_TASK REQUIREMENTS:_
Please write out all of the records below character for character, keeping every line in its original order.

Records from a pointing dataset
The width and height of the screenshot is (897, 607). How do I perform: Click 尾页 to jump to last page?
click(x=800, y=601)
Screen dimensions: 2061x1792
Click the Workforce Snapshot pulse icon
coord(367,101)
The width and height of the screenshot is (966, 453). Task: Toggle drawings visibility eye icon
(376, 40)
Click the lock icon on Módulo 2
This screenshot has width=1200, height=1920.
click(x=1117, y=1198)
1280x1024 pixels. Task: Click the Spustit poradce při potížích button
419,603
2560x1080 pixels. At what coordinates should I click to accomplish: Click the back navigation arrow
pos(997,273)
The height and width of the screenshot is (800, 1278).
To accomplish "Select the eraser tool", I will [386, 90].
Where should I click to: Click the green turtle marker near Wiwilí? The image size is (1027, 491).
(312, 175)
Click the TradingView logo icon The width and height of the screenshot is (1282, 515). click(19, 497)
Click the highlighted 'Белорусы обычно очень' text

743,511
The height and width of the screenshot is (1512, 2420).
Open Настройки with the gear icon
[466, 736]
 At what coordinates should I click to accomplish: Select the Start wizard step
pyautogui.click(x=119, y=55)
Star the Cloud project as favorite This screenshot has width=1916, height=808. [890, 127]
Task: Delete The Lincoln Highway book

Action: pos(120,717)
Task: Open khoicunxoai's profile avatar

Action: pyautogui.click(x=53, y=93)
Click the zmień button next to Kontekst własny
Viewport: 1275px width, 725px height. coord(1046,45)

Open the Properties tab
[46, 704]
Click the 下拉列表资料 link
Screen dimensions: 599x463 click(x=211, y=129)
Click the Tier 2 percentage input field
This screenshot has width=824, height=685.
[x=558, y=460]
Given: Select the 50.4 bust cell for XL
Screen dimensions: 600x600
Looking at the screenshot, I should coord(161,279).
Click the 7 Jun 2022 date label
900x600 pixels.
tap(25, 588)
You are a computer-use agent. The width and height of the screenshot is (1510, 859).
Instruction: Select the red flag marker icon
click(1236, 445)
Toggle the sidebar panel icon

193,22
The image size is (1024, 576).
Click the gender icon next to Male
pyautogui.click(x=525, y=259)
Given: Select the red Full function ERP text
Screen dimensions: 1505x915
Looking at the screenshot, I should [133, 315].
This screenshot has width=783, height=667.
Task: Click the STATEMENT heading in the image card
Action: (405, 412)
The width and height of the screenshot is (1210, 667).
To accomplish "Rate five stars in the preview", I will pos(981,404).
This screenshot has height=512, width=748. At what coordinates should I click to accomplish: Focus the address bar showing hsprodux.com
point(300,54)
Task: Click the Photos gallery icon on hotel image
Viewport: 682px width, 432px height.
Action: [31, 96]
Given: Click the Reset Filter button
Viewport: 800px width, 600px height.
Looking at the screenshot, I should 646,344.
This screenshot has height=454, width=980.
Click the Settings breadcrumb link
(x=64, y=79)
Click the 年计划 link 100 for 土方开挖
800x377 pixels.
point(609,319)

_CORRECT ANSWER:_
The width and height of the screenshot is (897, 607). How do I perform: Click 尾页 to jump to last page?
click(x=800, y=601)
Screen dimensions: 2061x1792
Click the Workforce Snapshot pulse icon
coord(367,101)
The width and height of the screenshot is (966, 453). Task: Toggle drawings visibility eye icon
(376, 40)
Click the lock icon on Módulo 2
This screenshot has width=1200, height=1920.
click(x=1117, y=1198)
1280x1024 pixels. Task: Click the Spustit poradce při potížích button
419,603
2560x1080 pixels. At what coordinates should I click to accomplish: Click the back navigation arrow
pos(997,273)
The height and width of the screenshot is (800, 1278).
To accomplish "Select the eraser tool", I will [386, 90].
Where should I click to: Click the green turtle marker near Wiwilí? The image size is (1027, 491).
(312, 175)
Click the TradingView logo icon The width and height of the screenshot is (1282, 515). click(19, 497)
Click the highlighted 'Белорусы обычно очень' text

743,511
The height and width of the screenshot is (1512, 2420).
Open Настройки with the gear icon
[466, 736]
 At what coordinates should I click to accomplish: Select the Start wizard step
pyautogui.click(x=119, y=55)
Star the Cloud project as favorite This screenshot has width=1916, height=808. [890, 127]
Task: Delete The Lincoln Highway book

Action: pos(120,717)
Task: Open khoicunxoai's profile avatar

Action: pyautogui.click(x=53, y=93)
Click the zmień button next to Kontekst własny
Viewport: 1275px width, 725px height. coord(1046,45)

Open the Properties tab
[46, 704]
Click the 下拉列表资料 link
Screen dimensions: 599x463 click(x=211, y=129)
Click the Tier 2 percentage input field
This screenshot has width=824, height=685.
[x=558, y=460]
Given: Select the 50.4 bust cell for XL
Screen dimensions: 600x600
Looking at the screenshot, I should coord(161,279).
Click the 7 Jun 2022 date label
900x600 pixels.
tap(25, 588)
You are a computer-use agent. The width and height of the screenshot is (1510, 859).
Instruction: Select the red flag marker icon
click(1236, 445)
Toggle the sidebar panel icon

193,22
The image size is (1024, 576).
Click the gender icon next to Male
pyautogui.click(x=525, y=259)
Given: Select the red Full function ERP text
Screen dimensions: 1505x915
Looking at the screenshot, I should [133, 315].
This screenshot has width=783, height=667.
Task: Click the STATEMENT heading in the image card
Action: (405, 412)
The width and height of the screenshot is (1210, 667).
To accomplish "Rate five stars in the preview", I will pos(981,404).
This screenshot has height=512, width=748. At what coordinates should I click to accomplish: Focus the address bar showing hsprodux.com
point(300,54)
Task: Click the Photos gallery icon on hotel image
Viewport: 682px width, 432px height.
Action: [31, 96]
Given: Click the Reset Filter button
Viewport: 800px width, 600px height.
Looking at the screenshot, I should 646,344.
This screenshot has height=454, width=980.
Click the Settings breadcrumb link
(x=64, y=79)
Click the 年计划 link 100 for 土方开挖
800x377 pixels.
point(609,319)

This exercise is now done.